People of Northwest Public Radio
Sun September 9, 2012
Anticipation Builds For Football Matches
Originally published on Sun September 9, 2012 10:43 am
LINDA WERTHEIMER, HOST:
This is WEEKEND EDITION from NPR News. I'm Linda Wertheimer. And it is time for sports.
(SOUNDBITE OF SONG)
WINONA CARR: (Singing) Life is a ballgame, being played each day...
WERTHEIMER: It is the first Sunday of the NFL season. NPR's Mike Pesca is back with us this week for a look at today's action on the gridiron. Mike, welcome.
MIKE PESCA, BYLINE: Hi.
WERTHEIMER: The regular season underway. We've got 13 games on tap, including two former playoff teams head-to-head - the Green Bay Packers and the San Francisco 49ers. Which matchups will you be paying attention to?
PESCA: Well, that will be an interesting one, because I, for one, am not a huge believer in San Francisco, which is, I think, exactly how San Francisco likes it. But if you look at their accomplishments last year, where they had best record in the NFC. Lot of close games. And in general, if you sneak out wins in close games, what the layman thinks is it shows you're tough and you can win the close ones. What I think statistics show is that you get in too many close games. And a lot of single plays here and there could turn the other way. But the one I'm really interested in - and I think most fans are - is the return of Peyton Manning. Missed all of last year. He might not be the best quarterback, because now we're in an era where quarterbacks throw for, you know, 48,000 yards or whatever, but I think he's the most compelling quarterback; the way he directs a game, the way he goes to the line and shouts out seemingly nonsense words, like chocolate, Zulu, Sunday, pizza. What? What does this mean?
PESCA: He's telling people where to go and he's got that back. In the preseason games, he seems to have that mojo back. And the line and his receivers there in Denver are responding to the chocolate, soul train, pizza mantra.
WERTHEIMER: OK. Mike, the New York Jets face the Buffalo Bills today. What do you make of the Jets' quarterback strategy with Mark Sanchez and Tim Tebow?

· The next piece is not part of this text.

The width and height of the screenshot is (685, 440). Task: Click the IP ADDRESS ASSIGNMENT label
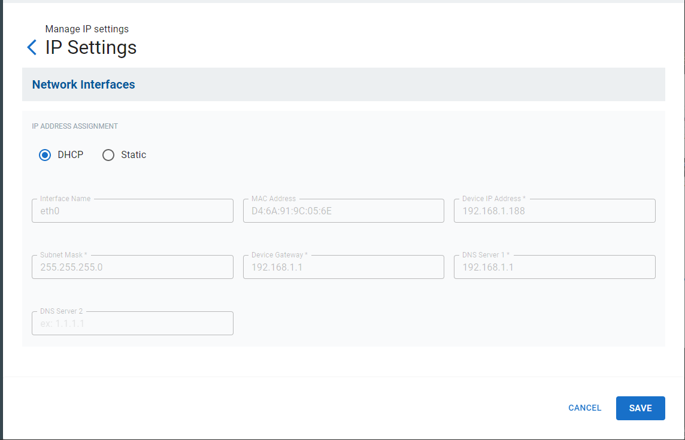75,126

PESCA: Or is it a marketing strategy that has quarterbacks attached to it? You know, Tim Tebow sells a lot of tickets. And I work in New York, and we have one of those buildings where they have an elevator that shouts ads at you as you ride up. Thanks for that. I don't get paid for that. The elevator's desperate to sell some Jets season tickets. So, I know that they have not sold out every home game, the elevator tells me. And this is one of the reasons Tebow was signed. Sure, Tim Tebow, a miraculous quarterback, who is really terrible at throwing the ball but pretty good at running and he's great with a quote and has a wonderful smile and looks good with his shirt off running in the rain. None of those things seem to coincide with winning football games, but the Jets have Mark Sanchez, their first-string quarterback, who also has shown a penchant for inaccuracy. I recently saw the Jets' GM saying, well, we've emphasized some things with Mark Sanchez - like accuracy. How do you emphasize accuracy?
PESCA: I have no idea why it would be in a quarterback's strategy to be inaccurate. So, yeah, it's a whole big, fun thing that you know who loves it more than anyone? The New York Giants. They won the Super Bowl and they're totally under the radar. That's where they like to be.

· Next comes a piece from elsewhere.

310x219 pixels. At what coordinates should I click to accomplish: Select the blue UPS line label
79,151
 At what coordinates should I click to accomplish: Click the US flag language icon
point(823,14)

WERTHEIMER: Do you think that the transition from college to the big league is getting tougher for some of these guys?
PESCA: Yeah, except the colleges are like the big leagues, it seems, and I'm not just talking about the instances where players have been paid. But if you look at these, say, defensive players who come out of a program like LSU, they just step in and they're fantastic right away. They always talk about the speed of the game. I think, you know, this weekend, the speed of the game, if it catches up or hurts anyone, it'll be these replacement referees, who seem to want to have a little conference after every play and decide where to spot the ball.
WERTHEIMER: So, Mike, what's the curve ball this week?
PESCA: Taylor Townsend - she's 16, she's a tennis prodigy. She's the number one girl, or junior female tennis player in the world. So, you'd think the USTA would be really happy with her but, no. The United States Tennis Association told her to lose weight. And in fact, it didn't even pay her way to come to the U.S. Open. She lost in the quarterfinals. But she's been winning all along. So, it's kind of a fraught subject, to tell a young female athlete you have to lose weight. I get that a part of tennis is the fundamentals of being in shape and having, you know, the necessary fitness to compete on the highest level. But when you tell someone who's only had success we're not even going to let you play in the tournament until it's my way or the highway, it seems like an overly stern lesson. I don't know that 16-year-olds actually will change their behavior based on that. They probably have to see the negative effects of not being in shape. And right now, Taylor Townsend is a sympathetic figure and so far pretty much a winning one.
WERTHEIMER: NPR's Mike Pesca. Thank you very much, Mike.